Stored records:
++++++++++++++++++++

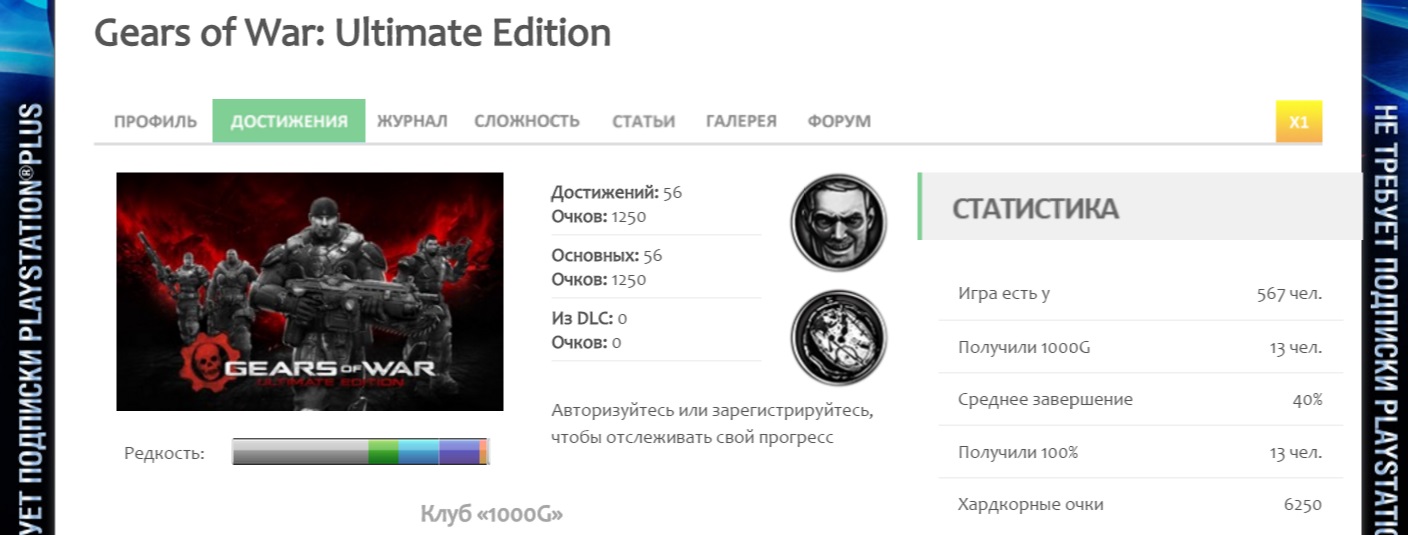Viewport: 1408px width, 535px height.
Task: Click the gray segment of rarity bar
Action: pos(300,452)
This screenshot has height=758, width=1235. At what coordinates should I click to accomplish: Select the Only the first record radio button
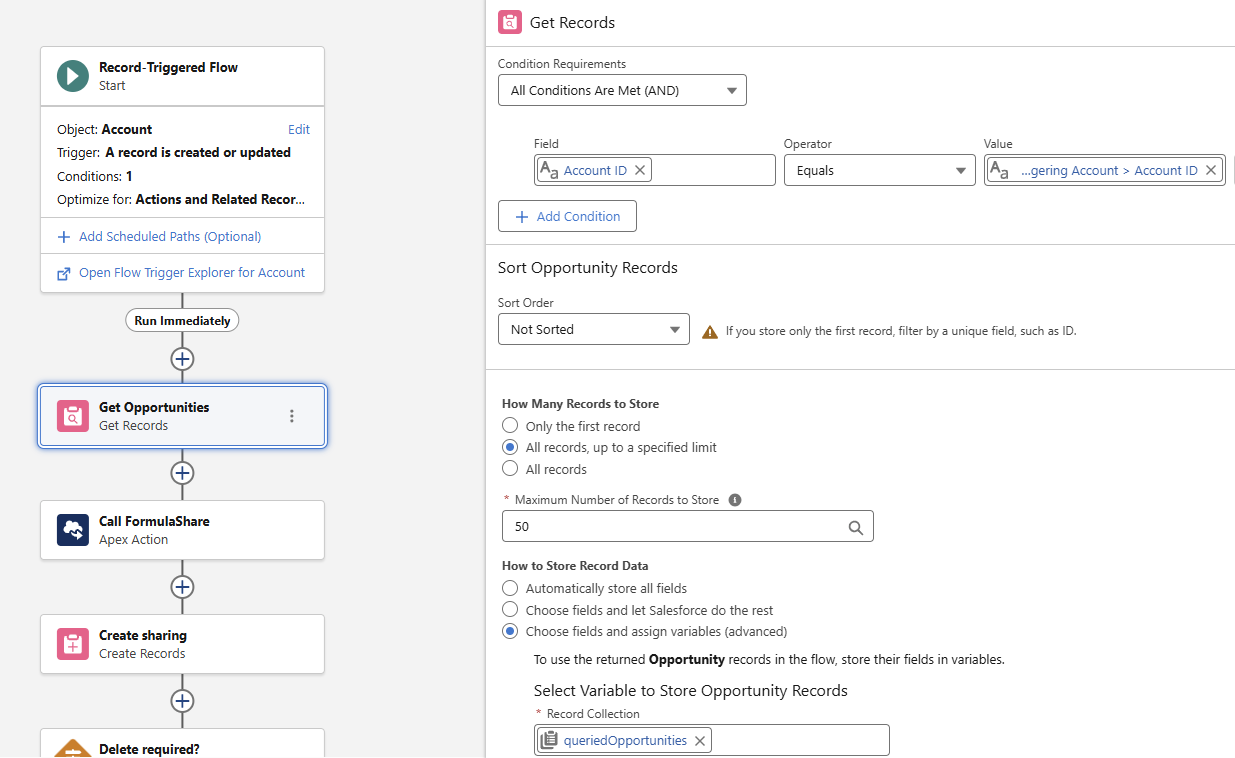click(510, 424)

++++++++++++++++++++

[Work instruction]
The range to transcribe runs from the line holding "This screenshot has" through the final line of the data above; copy it exactly and exclude the pictures.

[Result for this exercise]
This screenshot has height=758, width=1235. At what coordinates should I click to accomplish: Select the Only the first record radio button
click(510, 424)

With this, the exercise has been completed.